>> BEGIN Selection

So still researching.

A default http client will pick a random A record from DNS to connect, but will not try another if it fails.

Thanks again. I’m now looking into a load balancing provider. Seems like the way to go.

Or a VIP (virtual IP), which you can switch from one server to another.

Thanks. Sounds like that could work as well, but given the added benefits of the LB service I'm looking into - such as DDoS protection, statistics, failover, very reasonable price, etc. - I'm gonna give that a go. Gotta get my 2nd server set up first though.

Note that Traefik doesn’t easily work with clustered LetsEncrypt, so running multiple Traefik instances in parallel with LetsEncrypt.

Hmm, I hadn’t considered that at all. Thanks for bringing it to my attention.

How do you manage it? If I kept the Let’s Encrypt directories in sync between the two servers and only one server was ever available at any given time, would that work?

The challenge is the challenge :laughing:

When using httpChallenge or tlsChallenge the LetsEncrypt server will try to connect to check a token, and it usually hits the wrong Traefik server, the one that hasn't initiated the cert creation.

You can try with dnsChallenge, you might end up with two different certs on each Traefik instance. But in general that should not be a problem.

>> END Selection
>> BEGIN Extracted entries

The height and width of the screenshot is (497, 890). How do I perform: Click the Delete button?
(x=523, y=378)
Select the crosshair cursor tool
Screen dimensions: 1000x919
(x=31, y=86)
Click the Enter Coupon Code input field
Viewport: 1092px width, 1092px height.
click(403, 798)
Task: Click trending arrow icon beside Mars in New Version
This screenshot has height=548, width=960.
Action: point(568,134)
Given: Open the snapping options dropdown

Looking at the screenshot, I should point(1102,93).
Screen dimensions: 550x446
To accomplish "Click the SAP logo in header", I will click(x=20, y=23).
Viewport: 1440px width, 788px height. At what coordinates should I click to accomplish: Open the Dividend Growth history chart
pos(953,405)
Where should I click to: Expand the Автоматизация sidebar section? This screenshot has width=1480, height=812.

>> END Extracted entries

▶ Aim of the task: Reproduce the part of the Traefik thread that runs from "Thanks again. I’m" up to and including "would that work?", word for word. The rows are separate material, not connected to the Traefik thread.

▶ Expected output:
Thanks again. I’m now looking into a load balancing provider. Seems like the way to go.

Or a VIP (virtual IP), which you can switch from one server to another.

Thanks. Sounds like that could work as well, but given the added benefits of the LB service I'm looking into - such as DDoS protection, statistics, failover, very reasonable price, etc. - I'm gonna give that a go. Gotta get my 2nd server set up first though.

Note that Traefik doesn’t easily work with clustered LetsEncrypt, so running multiple Traefik instances in parallel with LetsEncrypt.

Hmm, I hadn’t considered that at all. Thanks for bringing it to my attention.

How do you manage it? If I kept the Let’s Encrypt directories in sync between the two servers and only one server was ever available at any given time, would that work?